For this exercise, repeat exactly the lines below starting at the line holding "Click the first name Sam" and ending at the line holding "Task: Click the green encryption shield icon", both included, with no extra lines and no pictures.
::: RECORDED DATA :::
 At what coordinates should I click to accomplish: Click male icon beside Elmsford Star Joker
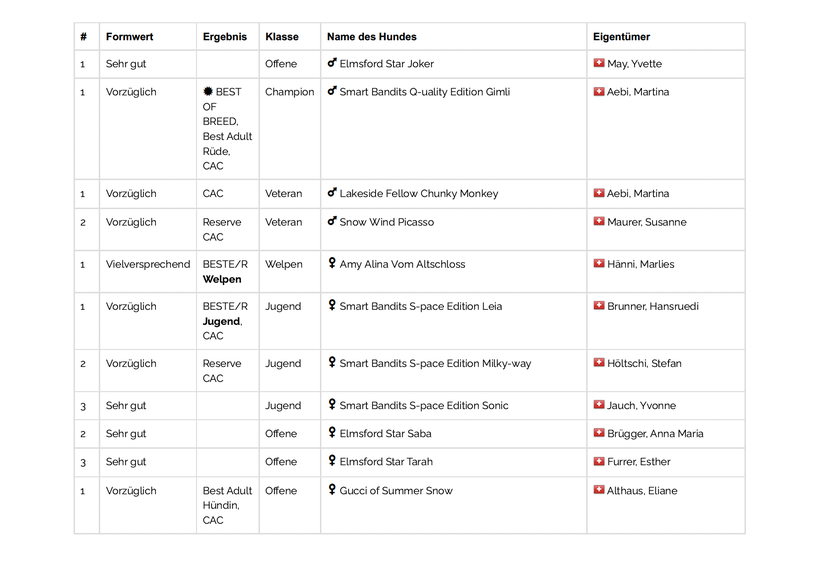(x=332, y=63)
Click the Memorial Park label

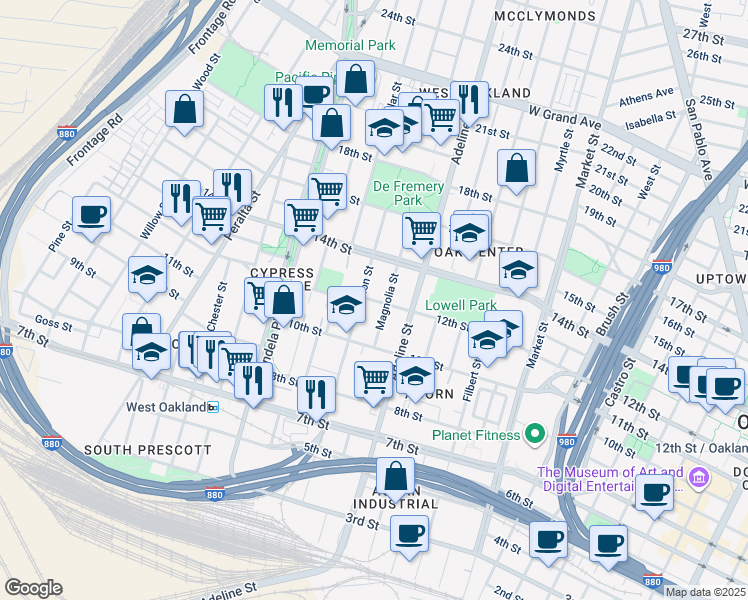tap(350, 45)
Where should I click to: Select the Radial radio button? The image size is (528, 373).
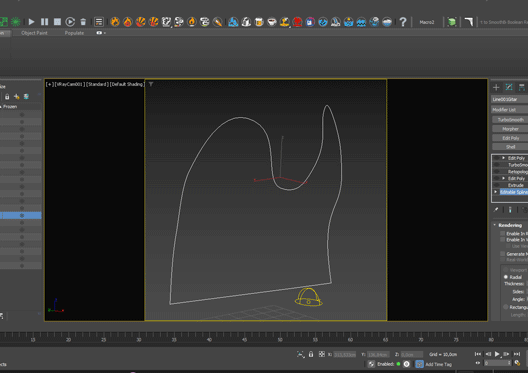pyautogui.click(x=505, y=277)
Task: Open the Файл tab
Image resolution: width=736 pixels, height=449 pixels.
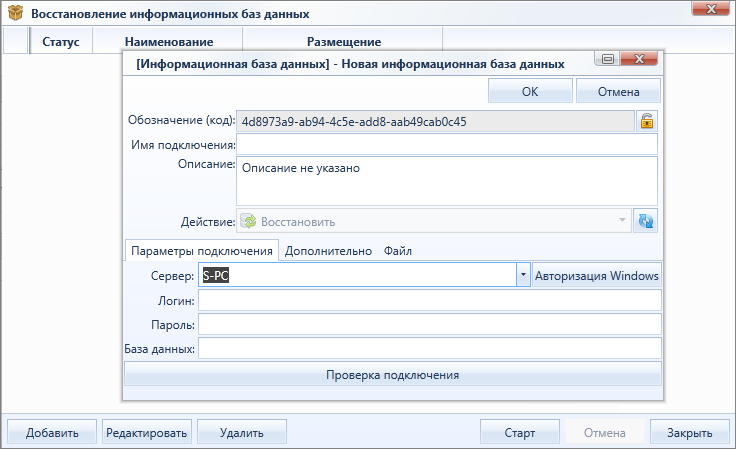Action: point(398,251)
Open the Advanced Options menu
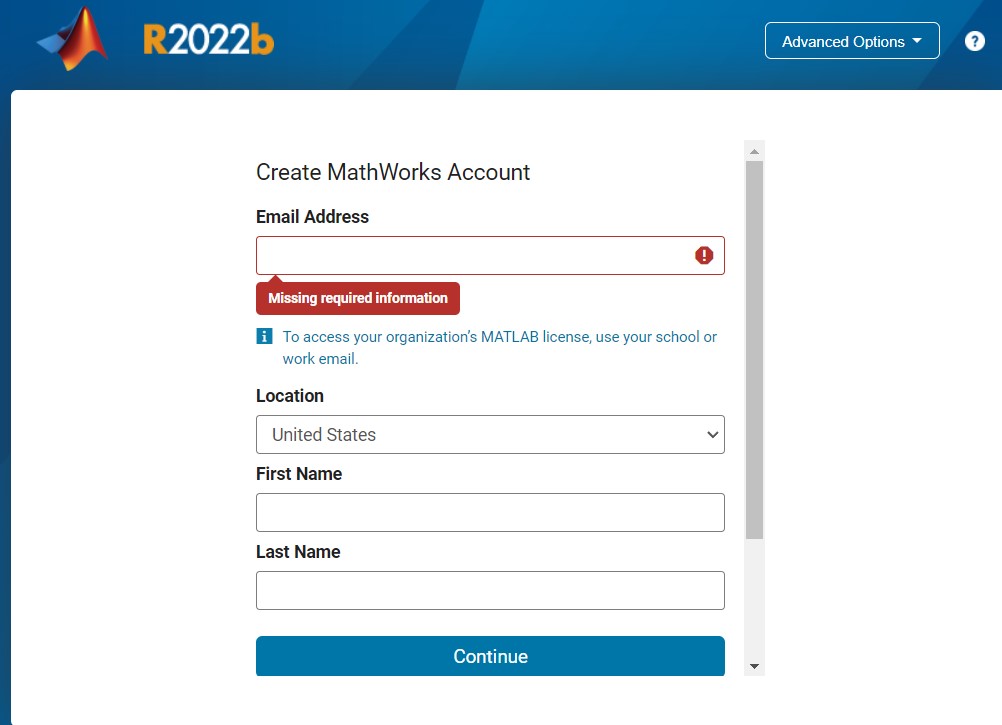The height and width of the screenshot is (725, 1002). [x=851, y=41]
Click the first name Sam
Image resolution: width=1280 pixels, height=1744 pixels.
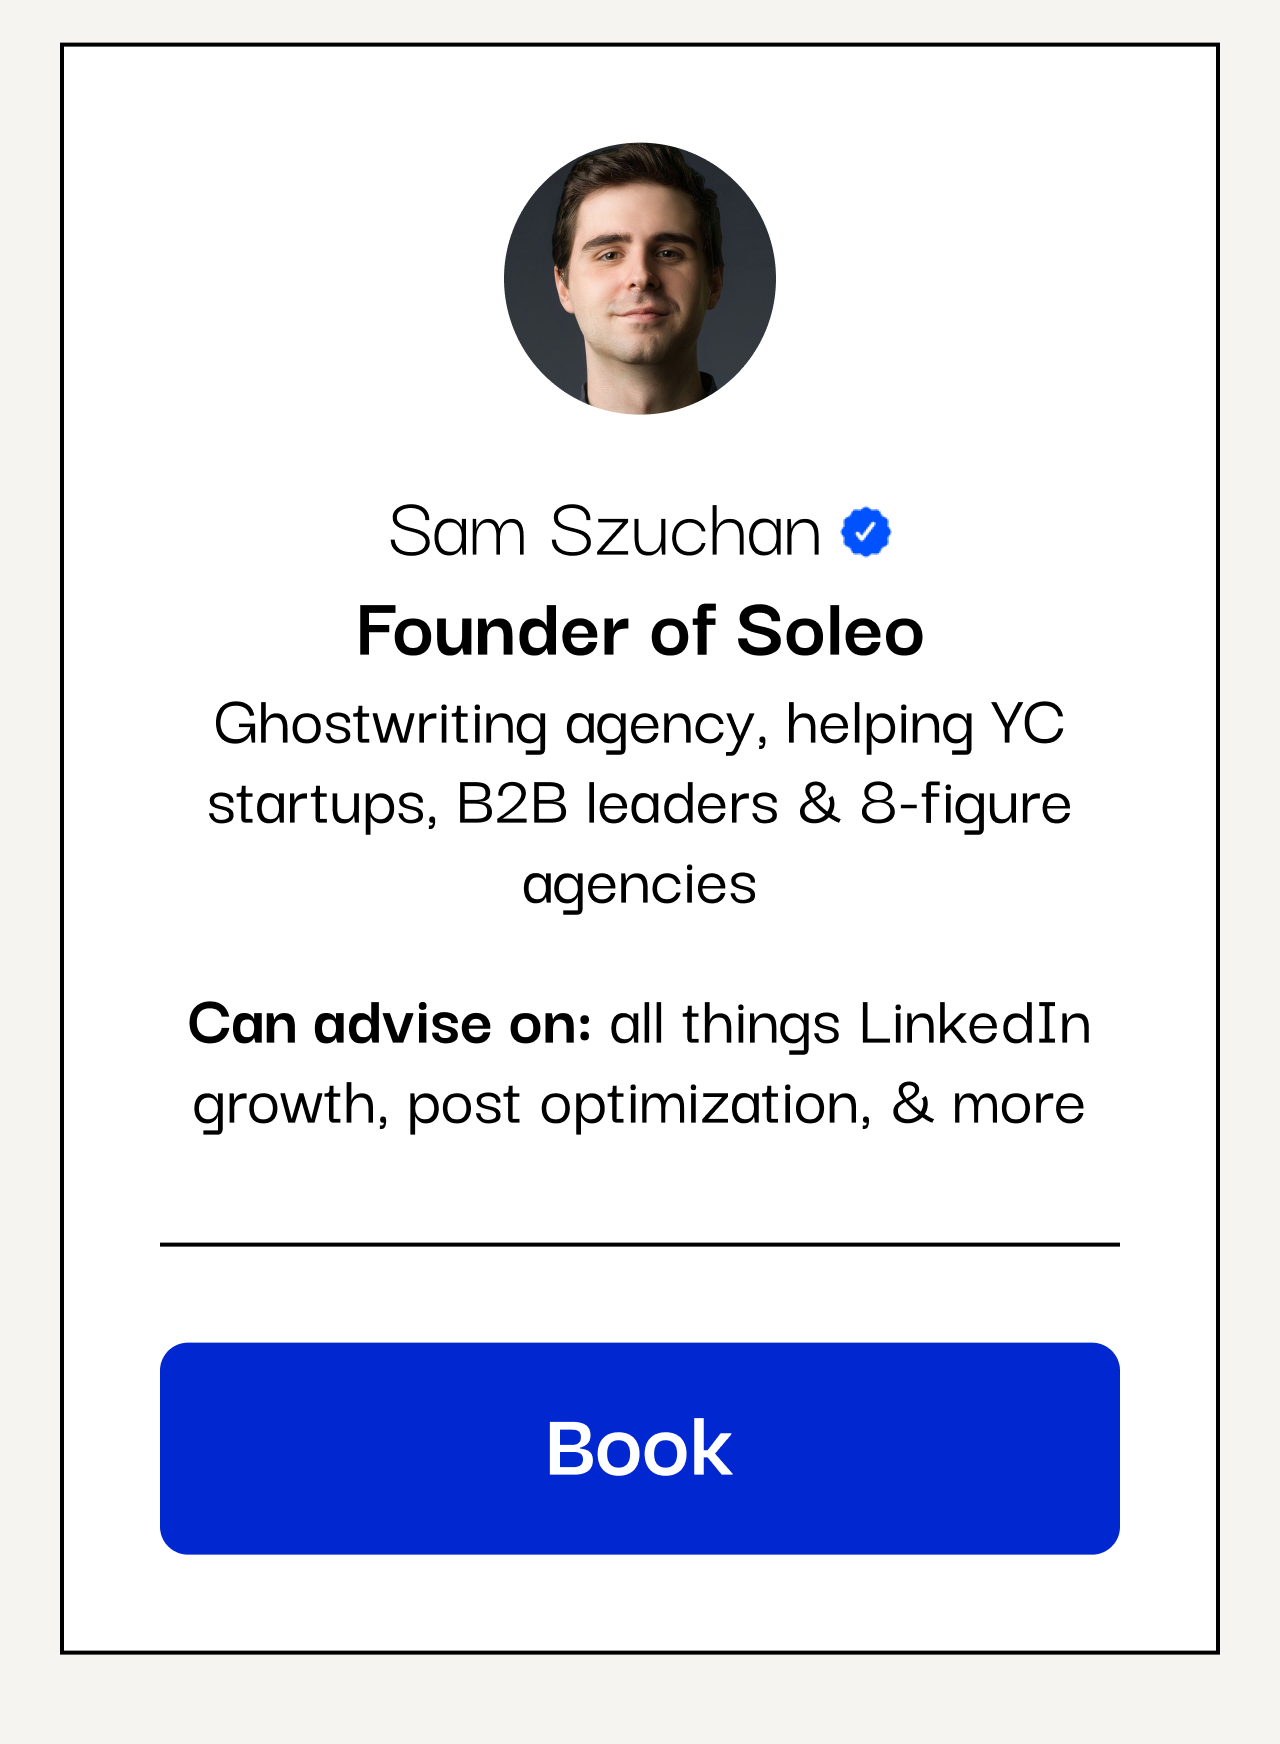457,531
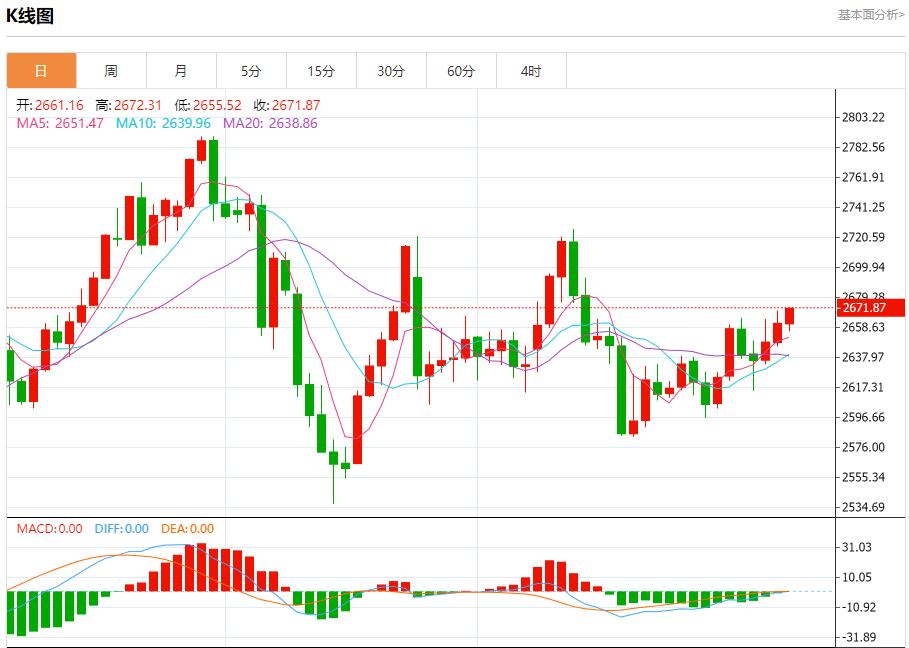The width and height of the screenshot is (909, 648).
Task: Select the 日 daily chart tab
Action: (41, 71)
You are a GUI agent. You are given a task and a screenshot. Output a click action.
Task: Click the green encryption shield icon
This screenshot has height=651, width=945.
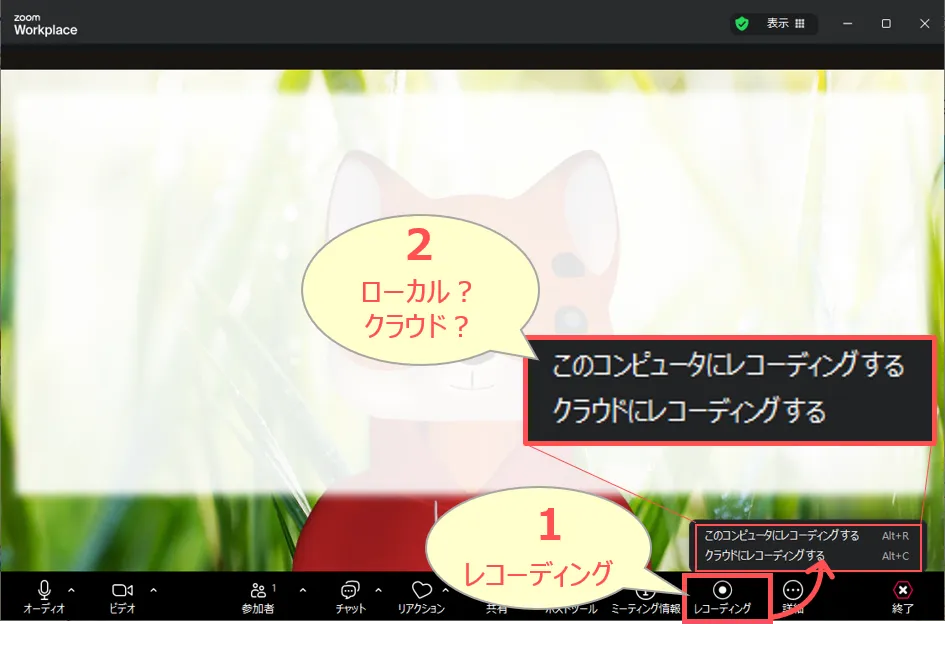click(x=742, y=24)
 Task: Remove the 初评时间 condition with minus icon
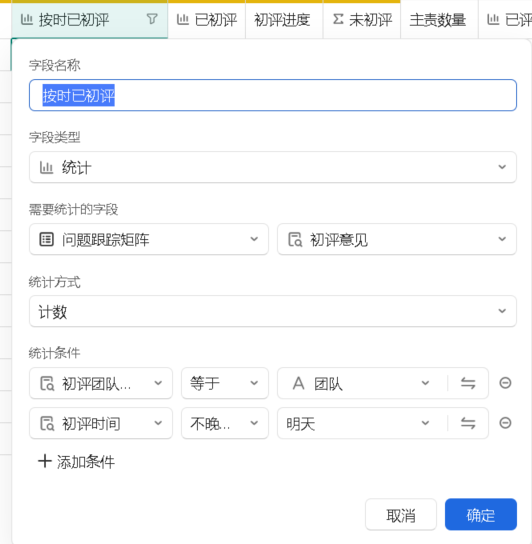pyautogui.click(x=505, y=423)
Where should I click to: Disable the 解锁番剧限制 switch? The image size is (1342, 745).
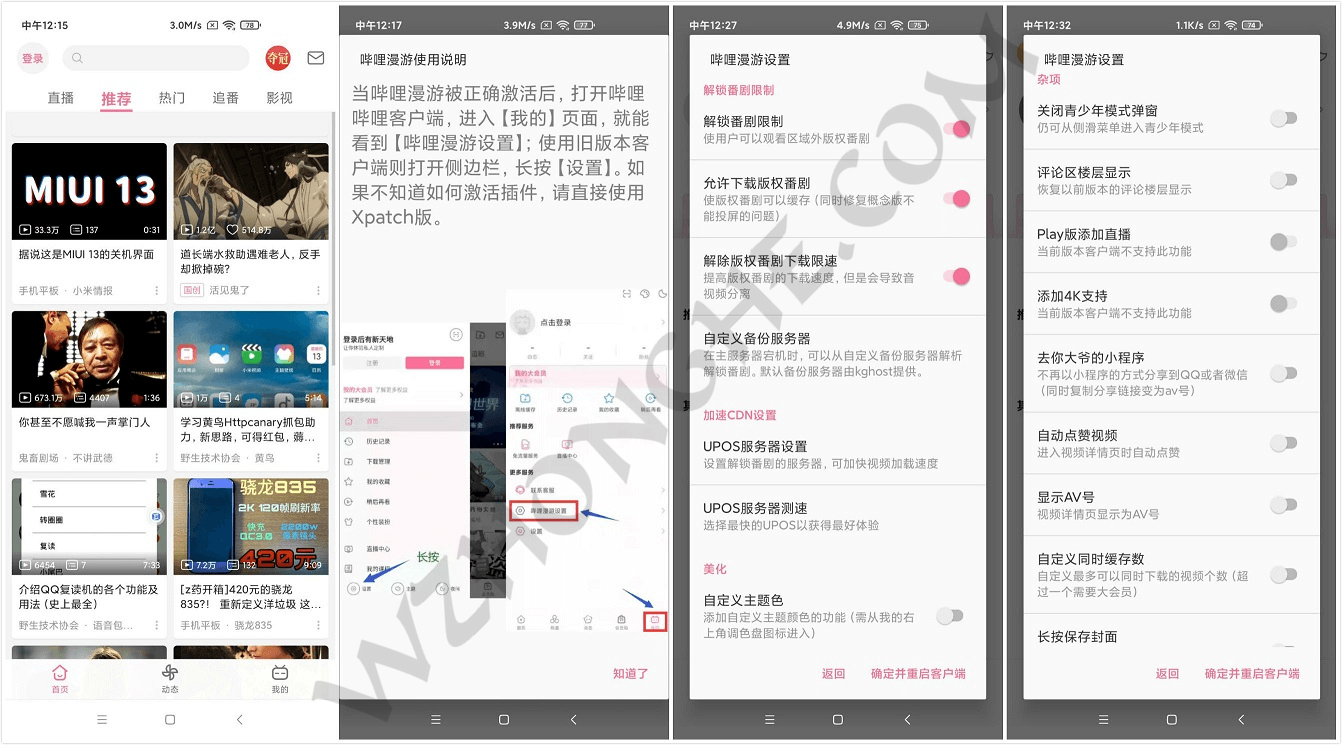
:::
RESULT BELOW:
Click the first name Sam
Image resolution: width=1280 pixels, height=1744 pixels.
457,531
The width and height of the screenshot is (909, 648).
Task: Select the 日 daily chart tab
Action: (41, 71)
You are a GUI agent. You are given a task and a screenshot. Output a click action.
Task: Click the green encryption shield icon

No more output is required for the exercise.